In a conference call Prof. Kirit Parikh, ex-member, Planning Commission, and chairman of the expert group constituted by the Government on sustainable petroleum pricing, to share his views on the Indian energy sector and related issues in the broad economy.
Here are the key takeaways from the Conference Call with Kirit Parekh
Near-term impact on inflation and fiscal balances would be more than offset by the long-term benefits of fiscal stability for the Government. Current market conditions, esp. commodity prices would limit the impact.

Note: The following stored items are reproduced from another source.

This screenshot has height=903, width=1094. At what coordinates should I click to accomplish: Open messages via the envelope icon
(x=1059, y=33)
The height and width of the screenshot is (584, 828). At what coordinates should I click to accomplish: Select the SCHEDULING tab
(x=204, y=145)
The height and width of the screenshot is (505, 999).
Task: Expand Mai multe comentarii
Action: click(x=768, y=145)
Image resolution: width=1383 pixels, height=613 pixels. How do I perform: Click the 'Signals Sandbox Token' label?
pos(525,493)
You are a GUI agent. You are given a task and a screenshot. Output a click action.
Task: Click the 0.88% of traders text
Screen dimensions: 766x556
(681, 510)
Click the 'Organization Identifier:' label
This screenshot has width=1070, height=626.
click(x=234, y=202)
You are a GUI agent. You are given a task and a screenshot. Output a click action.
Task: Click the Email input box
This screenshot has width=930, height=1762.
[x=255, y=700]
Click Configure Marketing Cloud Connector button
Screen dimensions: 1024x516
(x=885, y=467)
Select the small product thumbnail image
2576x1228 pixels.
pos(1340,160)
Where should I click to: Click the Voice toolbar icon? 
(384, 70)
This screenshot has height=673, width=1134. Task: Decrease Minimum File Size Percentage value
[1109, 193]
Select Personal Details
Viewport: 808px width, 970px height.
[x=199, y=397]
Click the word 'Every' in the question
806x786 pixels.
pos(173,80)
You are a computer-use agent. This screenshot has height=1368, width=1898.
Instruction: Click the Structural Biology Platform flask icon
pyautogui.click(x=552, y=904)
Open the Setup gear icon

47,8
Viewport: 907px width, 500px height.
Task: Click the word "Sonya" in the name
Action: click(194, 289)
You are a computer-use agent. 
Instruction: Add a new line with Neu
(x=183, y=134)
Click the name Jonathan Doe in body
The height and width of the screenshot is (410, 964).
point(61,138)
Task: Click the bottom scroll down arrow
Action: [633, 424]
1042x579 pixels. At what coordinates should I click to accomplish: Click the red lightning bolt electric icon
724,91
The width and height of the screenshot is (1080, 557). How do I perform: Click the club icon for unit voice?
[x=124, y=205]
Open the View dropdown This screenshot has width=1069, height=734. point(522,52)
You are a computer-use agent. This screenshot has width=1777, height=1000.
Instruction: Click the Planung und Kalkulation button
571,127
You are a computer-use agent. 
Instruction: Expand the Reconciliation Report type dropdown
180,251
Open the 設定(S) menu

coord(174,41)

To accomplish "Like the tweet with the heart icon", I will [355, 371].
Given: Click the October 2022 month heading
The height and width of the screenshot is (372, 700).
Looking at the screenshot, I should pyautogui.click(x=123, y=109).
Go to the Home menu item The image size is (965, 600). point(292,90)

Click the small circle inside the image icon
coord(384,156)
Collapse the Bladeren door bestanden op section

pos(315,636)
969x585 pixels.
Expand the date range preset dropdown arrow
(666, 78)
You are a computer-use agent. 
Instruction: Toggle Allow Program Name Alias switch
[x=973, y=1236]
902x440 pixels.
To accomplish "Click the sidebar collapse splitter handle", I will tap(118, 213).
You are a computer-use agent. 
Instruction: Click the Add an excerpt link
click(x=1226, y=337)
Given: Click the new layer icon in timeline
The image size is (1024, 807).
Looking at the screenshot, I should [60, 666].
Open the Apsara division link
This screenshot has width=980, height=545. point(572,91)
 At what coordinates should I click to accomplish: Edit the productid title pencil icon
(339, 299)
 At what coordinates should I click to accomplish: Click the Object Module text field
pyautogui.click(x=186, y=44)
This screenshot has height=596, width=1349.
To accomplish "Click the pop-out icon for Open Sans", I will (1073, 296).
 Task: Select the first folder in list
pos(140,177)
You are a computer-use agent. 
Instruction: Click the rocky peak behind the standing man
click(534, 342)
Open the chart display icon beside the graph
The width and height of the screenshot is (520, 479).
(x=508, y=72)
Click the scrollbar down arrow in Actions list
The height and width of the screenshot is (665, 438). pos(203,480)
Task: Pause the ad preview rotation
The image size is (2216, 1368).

The Govt. could either 1. Deregulate auto fuels, eliminating the fiscal burden, or 2. Follow an incremental approach, raising prices by Rs3-3.5/l as a short-term solution. While both approaches would be difficult politically, with inflation ~10 levels, Prof. Parikh observed that allowing competitive market forces to impact prices was preferable to the current fixed-price regime, which would also insulate the Govt.’s fiscal balances on a broad band of crude levels (US$40 to US$70). Prof. Parikh also observed that the inflationary impact of such a move needs to be studied vis-à-vis the current regulation of high taxes, and then compensating downstream oil companies with oil bonds and upstream revenues.
Another reform on the cards is a reduction/elimination of excise duties on auto fuels.1 The fall of ~Rs20,000cr in tax revenues would be partially compensated by the lower under-recoveries of downstream oil companies. Prof. Parikh noted that under recoveries of OMCs are not subsidies, as suggested in the recent representation to the G-20 countries on phasing out inefficient subsidies—net of indirect taxes, prices of fuels in India remain internationally competitive. Subsidies to Kerosene and LPG are largely to the lower economic strata, and there’s case for that, despite ~30% loss in diversion.